Heinanen [23] describes a technique in which the hamstring tendons are approached through a transverse incision. After cleaning tendons and bone from scar tissue the tendons are reattached to the bone with three to five 2.8 mm anchors which are screwed to the bone in a shape of triangular, rectangular or X mode. The tendon is then pulled back to its anatomical position, and the sutures are tied. Afterwards a PDS-Cord suture is put through the sacrotuberal ligament just next to the bone and tightened and tied to keep the tension away from the suture anchors and to maximize the strength of attachment.
Marx et al. [24] report 2 cases of symptomatic chronic complete proximal hamstring tendon avulsions where inter-positional allograft tissue was used for reconstruction because the tendon was too retracted for primary repair. An Achilles tendon allograft was used in both cases. According to the authors, this procedure should be considered as a salvage operation as the patients did not return to a complete normal function and demonstrated hamstring weakness on the operated side.

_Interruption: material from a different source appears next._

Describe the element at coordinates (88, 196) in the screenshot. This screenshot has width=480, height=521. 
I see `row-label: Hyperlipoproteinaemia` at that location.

Finally, Domb et al. [25] described a novel surgical technique for endoscopic repair of proximal hamstring avulsion injuries. Two working portals are used, direct posterior and postero-lateral, both in the gluteal fold. Additional portals may be added and used, primarily for anchor placement. According to the authors, endoscopic treatment offers a less invasive method to address proximal hamstring injuries and might decrease perioperative pain and complications. Advantages also include improved visualization of the anatomy, which may enable improved repairs as the technique is refined. Potential pitfalls include injury to neurovascular structures during blind portal placement, injury to the sciatic nerve if disoriented to arthroscopic anatomy, technical challenges of passing and shuttling suture for repair and increased operative time, particularly during early part of a learning curve. The authors believe that endoscopic repair can be beneficial, especially in acute repairs; however, further research on the role of endoscopic proximal hamstring repair is warranted.
Conclusion
Hamstring muscle injuries are common, especially in sports. They can be easily misdiagnosed resulting in impaired athletic performance and long rehabilitation times. A meticulous clinical examination and a high index of suspicion are warranted, in order to avoid delayed diagnosis and proceed to a proper treatment protocol. The algorithm for the management of the individual should take into account that early operative treatment gives significantly better results than late surgery, and is therefore recommended. Despite this, considerable improvement of symptoms could also be achieved in chronic cases.